Troubleshooting was done by others[3], but basically set_max_open_files(max_file_limit) can return the current limit even if it's stupidly large, as long as it's not equal to RLIM_INFINITY:
    if (rlimit.rlim_cur == (rlim_t) RLIM_INFINITY)
      rlimit.rlim_cur = max_file_limit;
    if (rlimit.rlim_cur >= max_file_limit)
      DBUG_RETURN(rlimit.rlim_cur);     /* purecov: inspected */

So if current limit is larger than max_file_limit, but not identical to RLIM_INFINITY, current limit is returned, and later used in a malloc which can become huge.

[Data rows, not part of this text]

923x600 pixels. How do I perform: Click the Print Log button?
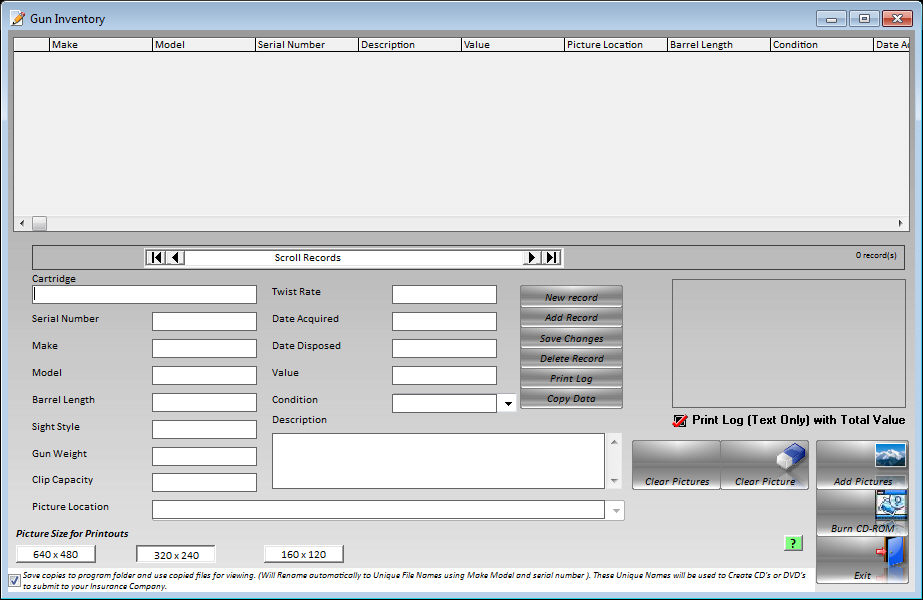571,379
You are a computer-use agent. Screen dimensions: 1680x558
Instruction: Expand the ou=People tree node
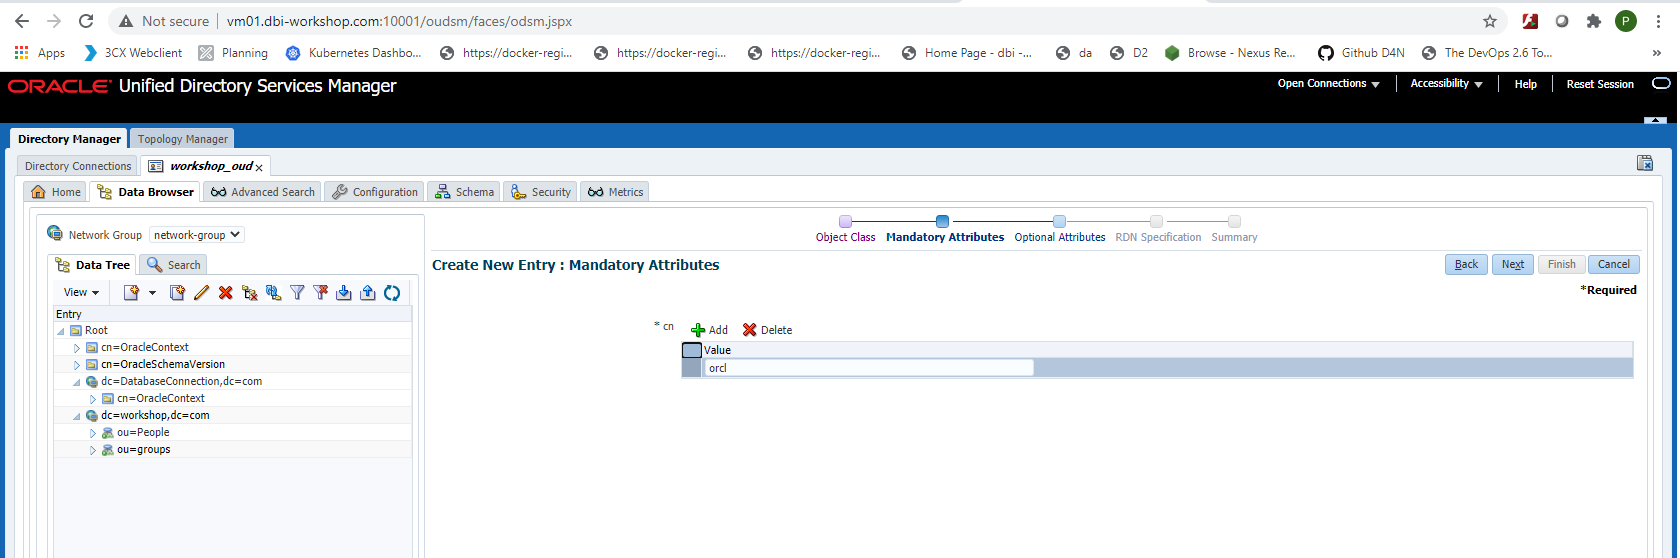point(93,433)
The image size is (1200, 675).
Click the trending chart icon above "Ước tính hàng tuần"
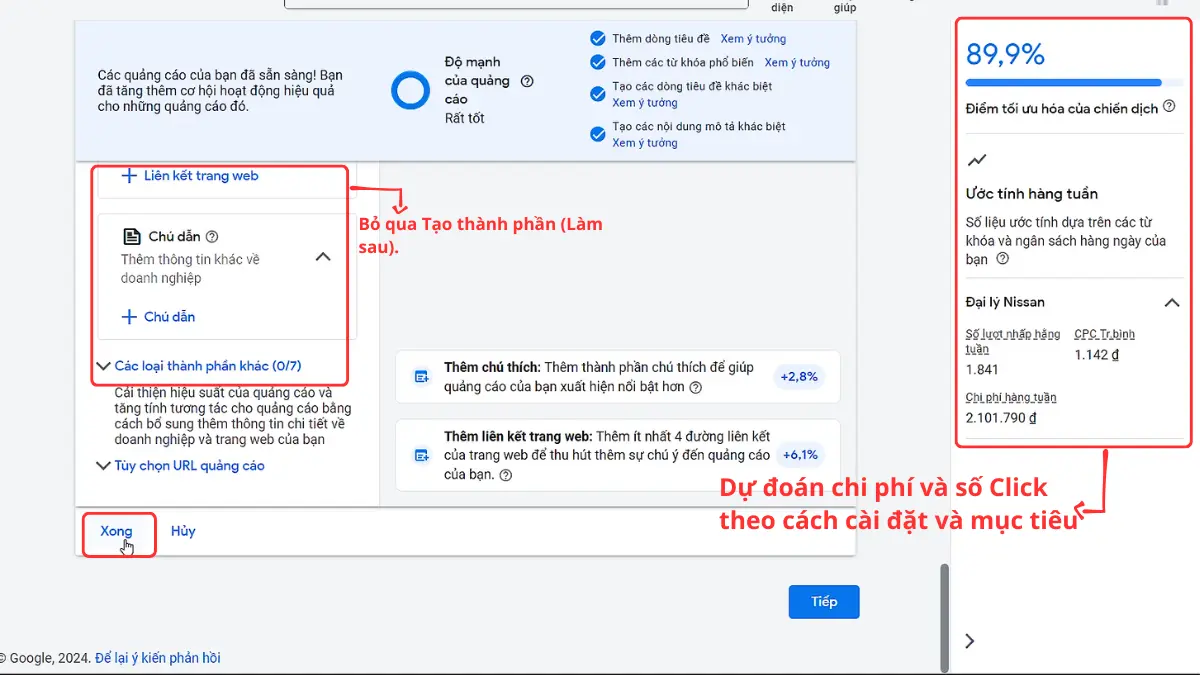(x=976, y=160)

1. https://bugs.launchpad.net/ubuntu/+source/mysql-5.7/+bug/1839527
2. https://jira.mariadb.org/browse/MDEV-18360
3. https://github.com/systemd/systemd/issues/11510#issuecomment-456999084

How to repeat:
These instructions on ubuntu are going through some hoops to raise the NOFILE limit, as by default ubuntu takes a conservative approach of a value of 1024 for that limit.

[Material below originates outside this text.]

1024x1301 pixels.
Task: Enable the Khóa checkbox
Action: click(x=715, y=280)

Using an Ubuntu 18.04 VM as a base, with 2Gb of RAM, install mysql-server:
sudo apt update
sudo apt install mysql-server -y

Artificially increase the open file limit by editing /lib/systemd/system/mysql.service and replacing the ExecStartPre line with this and commenting the LimitNOFILE line:
ExecStartPre=/bin/sh -c 'ulimit -n 1073741816; /usr/share/mysql/mysql-systemd-start pre'
#LimitNOFILE=5000

Allow the new limit system-wide:
- edit /etc/systemd/system.conf and set:
DefaultLimitNOFILE=1073741816

Issue this command:
sudo systemctl daemon-reload

 
And now restart mysql:
sudo systemctl restart mysql

/var/log/syslog should have something like this:
Aug 13 21:51:48 ubuntu mysqld[8100]: mysqld: Out of memory (Needed 4294967200 bytes)

Suggested fix:
If the current limit is higher than max_file_limit, return max_file_limit.
[14 Aug 13:36] Terje Røsten
Hi!

Thanks for report!

Verified by code inspection.
[14 Aug 13:41] Andreas Hasenack
Thanks for the reply!

Turns out this is not Arch linux specific, but was triggered by an upstream change in systemd 240:

https://github.com/systemd/systemd/commit/a8b627aaed409a15260c25988970c795bf963812

Ubuntu's systemd 240 (in the upcoming Eoan release) has this change from debian, though:
systemd (240-2) unstable; urgency=medium
...
  * Don't bump fs.nr_open in PID 1.
    In v240, systemd bumped fs.nr_open in PID 1 to the highest possible
    value. Processes that are spawned directly by systemd, will have
    RLIMIT_NOFILE be set to 512K (hard).

So even with systemd 240, Debian and Ubuntu are not affected by this.